### Datos de elementos y posiciones de texto:
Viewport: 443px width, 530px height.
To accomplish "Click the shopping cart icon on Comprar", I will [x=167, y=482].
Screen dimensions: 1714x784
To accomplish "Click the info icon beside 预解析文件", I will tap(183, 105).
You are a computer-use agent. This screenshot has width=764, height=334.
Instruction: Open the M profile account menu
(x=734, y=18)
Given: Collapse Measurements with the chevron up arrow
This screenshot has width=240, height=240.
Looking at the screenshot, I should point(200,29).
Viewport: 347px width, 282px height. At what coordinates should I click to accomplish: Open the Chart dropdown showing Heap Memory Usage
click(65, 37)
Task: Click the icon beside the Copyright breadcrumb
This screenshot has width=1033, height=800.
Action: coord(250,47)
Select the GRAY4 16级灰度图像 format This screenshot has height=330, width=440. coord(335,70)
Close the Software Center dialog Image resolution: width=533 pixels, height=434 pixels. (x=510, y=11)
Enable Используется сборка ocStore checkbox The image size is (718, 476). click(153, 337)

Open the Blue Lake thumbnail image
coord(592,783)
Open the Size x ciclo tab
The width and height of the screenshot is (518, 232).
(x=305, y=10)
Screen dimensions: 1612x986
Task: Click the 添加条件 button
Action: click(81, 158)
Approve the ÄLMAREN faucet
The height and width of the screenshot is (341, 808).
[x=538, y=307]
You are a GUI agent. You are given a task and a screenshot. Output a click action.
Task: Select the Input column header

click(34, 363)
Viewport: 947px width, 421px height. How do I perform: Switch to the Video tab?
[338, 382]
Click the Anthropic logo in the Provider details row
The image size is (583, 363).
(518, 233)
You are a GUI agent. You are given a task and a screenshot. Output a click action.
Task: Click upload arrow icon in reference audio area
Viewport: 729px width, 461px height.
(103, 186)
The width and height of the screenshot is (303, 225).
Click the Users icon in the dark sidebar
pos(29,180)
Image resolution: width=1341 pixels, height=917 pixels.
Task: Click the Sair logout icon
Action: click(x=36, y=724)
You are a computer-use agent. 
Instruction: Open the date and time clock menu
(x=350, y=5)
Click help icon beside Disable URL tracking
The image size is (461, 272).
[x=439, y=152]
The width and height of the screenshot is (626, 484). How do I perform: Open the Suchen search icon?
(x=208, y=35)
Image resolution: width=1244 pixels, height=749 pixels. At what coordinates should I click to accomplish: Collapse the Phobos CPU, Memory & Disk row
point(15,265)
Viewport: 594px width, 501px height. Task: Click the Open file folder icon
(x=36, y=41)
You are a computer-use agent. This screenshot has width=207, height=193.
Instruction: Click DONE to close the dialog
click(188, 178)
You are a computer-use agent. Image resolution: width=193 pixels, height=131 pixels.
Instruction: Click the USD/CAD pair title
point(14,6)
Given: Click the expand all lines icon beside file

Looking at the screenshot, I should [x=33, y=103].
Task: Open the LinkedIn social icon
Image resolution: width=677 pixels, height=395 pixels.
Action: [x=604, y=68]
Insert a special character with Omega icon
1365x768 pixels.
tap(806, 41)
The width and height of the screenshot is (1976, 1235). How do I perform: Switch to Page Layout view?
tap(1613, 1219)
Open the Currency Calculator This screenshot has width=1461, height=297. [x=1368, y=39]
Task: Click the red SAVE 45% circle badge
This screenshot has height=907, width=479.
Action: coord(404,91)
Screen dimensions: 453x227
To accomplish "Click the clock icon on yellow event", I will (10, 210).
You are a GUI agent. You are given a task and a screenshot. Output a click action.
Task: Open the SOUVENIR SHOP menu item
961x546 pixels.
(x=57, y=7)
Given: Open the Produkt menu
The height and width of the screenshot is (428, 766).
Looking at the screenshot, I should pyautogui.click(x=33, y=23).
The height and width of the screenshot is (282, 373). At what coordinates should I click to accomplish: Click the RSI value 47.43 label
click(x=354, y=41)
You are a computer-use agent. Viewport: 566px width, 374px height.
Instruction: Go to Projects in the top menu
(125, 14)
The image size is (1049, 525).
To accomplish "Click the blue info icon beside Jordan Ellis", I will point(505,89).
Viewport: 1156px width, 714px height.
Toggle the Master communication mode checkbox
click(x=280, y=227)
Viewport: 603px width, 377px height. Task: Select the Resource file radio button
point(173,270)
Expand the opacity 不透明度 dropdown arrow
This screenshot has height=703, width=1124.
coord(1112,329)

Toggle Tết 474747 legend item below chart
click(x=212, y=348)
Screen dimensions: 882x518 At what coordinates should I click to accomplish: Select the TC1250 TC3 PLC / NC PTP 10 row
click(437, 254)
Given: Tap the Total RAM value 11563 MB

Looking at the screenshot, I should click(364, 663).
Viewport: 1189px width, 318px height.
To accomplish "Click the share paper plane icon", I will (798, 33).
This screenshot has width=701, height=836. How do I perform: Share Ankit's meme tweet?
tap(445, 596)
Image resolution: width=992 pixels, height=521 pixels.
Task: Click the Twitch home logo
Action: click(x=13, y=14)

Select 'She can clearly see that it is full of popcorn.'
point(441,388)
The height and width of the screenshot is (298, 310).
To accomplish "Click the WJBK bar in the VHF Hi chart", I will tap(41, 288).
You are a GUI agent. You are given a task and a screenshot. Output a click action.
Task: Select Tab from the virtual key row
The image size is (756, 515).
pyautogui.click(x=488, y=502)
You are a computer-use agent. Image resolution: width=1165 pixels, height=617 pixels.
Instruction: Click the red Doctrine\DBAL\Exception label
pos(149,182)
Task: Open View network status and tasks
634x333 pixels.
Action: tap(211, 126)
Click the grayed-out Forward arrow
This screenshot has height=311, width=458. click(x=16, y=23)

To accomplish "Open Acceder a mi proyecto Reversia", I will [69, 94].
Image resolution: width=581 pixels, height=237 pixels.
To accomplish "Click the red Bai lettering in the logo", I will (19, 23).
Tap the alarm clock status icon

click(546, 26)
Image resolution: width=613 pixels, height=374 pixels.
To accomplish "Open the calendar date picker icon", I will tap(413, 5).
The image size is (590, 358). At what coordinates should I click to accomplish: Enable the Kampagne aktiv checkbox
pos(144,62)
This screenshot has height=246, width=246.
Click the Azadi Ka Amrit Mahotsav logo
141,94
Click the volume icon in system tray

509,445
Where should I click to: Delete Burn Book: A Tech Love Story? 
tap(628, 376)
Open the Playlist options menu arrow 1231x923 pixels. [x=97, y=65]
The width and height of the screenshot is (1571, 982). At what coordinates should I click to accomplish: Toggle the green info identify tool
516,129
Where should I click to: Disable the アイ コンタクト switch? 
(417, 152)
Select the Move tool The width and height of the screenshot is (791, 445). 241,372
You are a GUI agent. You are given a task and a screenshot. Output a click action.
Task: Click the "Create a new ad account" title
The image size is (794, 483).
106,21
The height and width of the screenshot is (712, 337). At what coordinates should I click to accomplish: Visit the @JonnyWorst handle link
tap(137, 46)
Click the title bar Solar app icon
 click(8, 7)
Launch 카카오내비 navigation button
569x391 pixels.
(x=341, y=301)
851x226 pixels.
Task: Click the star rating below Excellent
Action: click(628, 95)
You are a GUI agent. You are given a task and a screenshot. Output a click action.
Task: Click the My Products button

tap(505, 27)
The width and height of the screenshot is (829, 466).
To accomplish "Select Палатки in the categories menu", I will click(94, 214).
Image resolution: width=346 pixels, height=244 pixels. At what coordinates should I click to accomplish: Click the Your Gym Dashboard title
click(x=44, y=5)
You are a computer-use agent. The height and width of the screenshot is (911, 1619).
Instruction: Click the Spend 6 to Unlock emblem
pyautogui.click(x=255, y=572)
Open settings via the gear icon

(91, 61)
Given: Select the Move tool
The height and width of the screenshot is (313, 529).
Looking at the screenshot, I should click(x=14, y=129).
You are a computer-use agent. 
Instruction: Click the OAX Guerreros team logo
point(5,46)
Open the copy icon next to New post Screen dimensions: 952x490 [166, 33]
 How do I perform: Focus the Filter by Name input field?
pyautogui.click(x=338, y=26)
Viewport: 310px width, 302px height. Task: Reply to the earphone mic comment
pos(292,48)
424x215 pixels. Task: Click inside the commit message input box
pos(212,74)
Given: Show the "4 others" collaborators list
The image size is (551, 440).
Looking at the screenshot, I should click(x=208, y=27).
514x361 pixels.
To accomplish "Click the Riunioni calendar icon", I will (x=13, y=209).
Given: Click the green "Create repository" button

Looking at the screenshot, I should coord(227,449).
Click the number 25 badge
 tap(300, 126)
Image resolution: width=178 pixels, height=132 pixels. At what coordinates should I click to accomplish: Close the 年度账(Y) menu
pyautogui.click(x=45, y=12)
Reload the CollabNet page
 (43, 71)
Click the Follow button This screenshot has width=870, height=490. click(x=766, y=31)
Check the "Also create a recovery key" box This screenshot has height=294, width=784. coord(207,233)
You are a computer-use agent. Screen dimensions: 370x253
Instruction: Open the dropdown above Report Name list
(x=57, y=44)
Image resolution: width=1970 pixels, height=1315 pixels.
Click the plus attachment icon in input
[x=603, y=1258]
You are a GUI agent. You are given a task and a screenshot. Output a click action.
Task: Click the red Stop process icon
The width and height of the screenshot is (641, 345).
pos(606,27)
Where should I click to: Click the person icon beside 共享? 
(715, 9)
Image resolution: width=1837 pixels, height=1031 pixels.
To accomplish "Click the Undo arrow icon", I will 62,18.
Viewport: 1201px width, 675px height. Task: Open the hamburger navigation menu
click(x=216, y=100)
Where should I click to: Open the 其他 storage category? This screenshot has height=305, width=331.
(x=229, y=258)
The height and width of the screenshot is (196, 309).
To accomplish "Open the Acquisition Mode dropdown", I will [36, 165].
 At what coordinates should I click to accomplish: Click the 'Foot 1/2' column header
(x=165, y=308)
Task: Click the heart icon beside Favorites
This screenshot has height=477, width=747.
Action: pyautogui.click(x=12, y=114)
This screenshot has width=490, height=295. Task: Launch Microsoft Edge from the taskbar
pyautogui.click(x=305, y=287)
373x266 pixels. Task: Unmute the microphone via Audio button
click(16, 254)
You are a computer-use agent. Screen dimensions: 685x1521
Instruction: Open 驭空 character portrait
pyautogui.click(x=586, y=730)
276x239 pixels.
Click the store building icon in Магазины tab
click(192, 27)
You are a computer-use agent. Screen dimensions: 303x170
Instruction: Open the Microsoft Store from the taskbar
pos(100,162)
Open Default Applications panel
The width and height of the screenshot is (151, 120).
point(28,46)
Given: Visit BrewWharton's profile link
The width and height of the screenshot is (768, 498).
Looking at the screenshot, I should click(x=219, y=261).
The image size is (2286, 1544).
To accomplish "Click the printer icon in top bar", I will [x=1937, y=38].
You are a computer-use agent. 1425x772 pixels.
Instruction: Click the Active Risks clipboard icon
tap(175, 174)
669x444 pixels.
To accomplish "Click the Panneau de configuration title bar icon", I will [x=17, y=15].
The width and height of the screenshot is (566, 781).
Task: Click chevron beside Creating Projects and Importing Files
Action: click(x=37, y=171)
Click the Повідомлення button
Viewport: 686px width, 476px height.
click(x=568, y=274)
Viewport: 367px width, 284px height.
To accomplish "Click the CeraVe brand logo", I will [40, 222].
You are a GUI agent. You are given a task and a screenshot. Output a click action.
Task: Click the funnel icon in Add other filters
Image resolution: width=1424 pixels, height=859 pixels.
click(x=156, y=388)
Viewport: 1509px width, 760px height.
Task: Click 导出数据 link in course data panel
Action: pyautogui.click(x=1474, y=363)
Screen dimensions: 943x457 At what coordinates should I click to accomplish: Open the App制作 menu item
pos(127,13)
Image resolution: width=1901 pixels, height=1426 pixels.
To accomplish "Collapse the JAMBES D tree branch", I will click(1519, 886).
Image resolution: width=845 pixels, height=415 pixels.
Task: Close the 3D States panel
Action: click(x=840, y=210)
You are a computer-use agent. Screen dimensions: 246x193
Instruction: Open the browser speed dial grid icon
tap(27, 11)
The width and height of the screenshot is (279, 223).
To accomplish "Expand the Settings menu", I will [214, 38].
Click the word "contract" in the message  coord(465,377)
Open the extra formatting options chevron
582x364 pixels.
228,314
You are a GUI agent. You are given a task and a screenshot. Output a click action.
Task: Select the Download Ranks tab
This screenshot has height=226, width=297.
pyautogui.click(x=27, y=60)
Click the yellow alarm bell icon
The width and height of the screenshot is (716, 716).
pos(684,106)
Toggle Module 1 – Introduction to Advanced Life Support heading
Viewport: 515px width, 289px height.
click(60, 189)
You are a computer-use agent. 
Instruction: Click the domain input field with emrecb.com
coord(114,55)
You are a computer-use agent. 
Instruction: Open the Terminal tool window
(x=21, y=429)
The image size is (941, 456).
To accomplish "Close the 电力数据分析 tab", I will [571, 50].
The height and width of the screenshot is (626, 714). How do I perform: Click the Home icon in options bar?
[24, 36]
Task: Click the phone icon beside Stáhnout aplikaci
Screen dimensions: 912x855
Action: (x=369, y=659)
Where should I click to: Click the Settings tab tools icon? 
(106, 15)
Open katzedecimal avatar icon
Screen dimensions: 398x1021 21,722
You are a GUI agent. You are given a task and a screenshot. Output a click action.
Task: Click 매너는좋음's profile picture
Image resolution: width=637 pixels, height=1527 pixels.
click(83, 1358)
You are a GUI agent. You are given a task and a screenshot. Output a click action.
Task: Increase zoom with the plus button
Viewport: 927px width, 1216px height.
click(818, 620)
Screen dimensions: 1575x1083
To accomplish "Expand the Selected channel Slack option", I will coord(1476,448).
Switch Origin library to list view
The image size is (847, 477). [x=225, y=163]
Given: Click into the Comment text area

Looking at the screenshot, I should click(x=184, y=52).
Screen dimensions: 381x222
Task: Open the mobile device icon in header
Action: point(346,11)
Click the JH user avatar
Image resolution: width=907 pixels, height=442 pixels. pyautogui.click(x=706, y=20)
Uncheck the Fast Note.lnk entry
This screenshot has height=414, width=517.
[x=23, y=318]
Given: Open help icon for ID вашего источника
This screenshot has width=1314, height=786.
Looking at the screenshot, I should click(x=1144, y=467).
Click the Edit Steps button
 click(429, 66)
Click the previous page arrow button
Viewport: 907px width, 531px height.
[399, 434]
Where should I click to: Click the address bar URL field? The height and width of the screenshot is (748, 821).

### ENUNCIADO:
Por favor, copia de nuevo todo lo que va desde la línea que contiene "The height and width of the screenshot is (712, 337)." hasta la que contiene "Looking at the screenshot, I should click(x=208, y=27).", ambas incluidas, sustituyendo "icon" por "symbol" y sin cambiar nada más.

### RESULTADO CORRECTO:
The height and width of the screenshot is (712, 337). At what coordinates should I click to accomplish: Visit the @JonnyWorst handle link
tap(137, 46)
Click the title bar Solar app symbol
 click(8, 7)
Launch 카카오내비 navigation button
569x391 pixels.
(x=341, y=301)
851x226 pixels.
Task: Click the star rating below Excellent
Action: click(628, 95)
You are a GUI agent. You are given a task and a screenshot. Output a click action.
Task: Click the My Products button

tap(505, 27)
The width and height of the screenshot is (829, 466).
To accomplish "Select Палатки in the categories menu", I will click(94, 214).
Image resolution: width=346 pixels, height=244 pixels. At what coordinates should I click to accomplish: Click the Your Gym Dashboard title
click(x=44, y=5)
You are a computer-use agent. The height and width of the screenshot is (911, 1619).
Instruction: Click the Spend 6 to Unlock emblem
pyautogui.click(x=255, y=572)
Open settings via the gear symbol

(91, 61)
Given: Select the Move tool
The height and width of the screenshot is (313, 529).
Looking at the screenshot, I should click(x=14, y=129).
You are a computer-use agent. 
Instruction: Click the OAX Guerreros team logo
point(5,46)
Open the copy symbol next to New post Screen dimensions: 952x490 [166, 33]
 How do I perform: Focus the Filter by Name input field?
pyautogui.click(x=338, y=26)
Viewport: 310px width, 302px height. Task: Reply to the earphone mic comment
pos(292,48)
424x215 pixels. Task: Click inside the commit message input box
pos(212,74)
Given: Show the "4 others" collaborators list
The image size is (551, 440).
Looking at the screenshot, I should click(x=208, y=27).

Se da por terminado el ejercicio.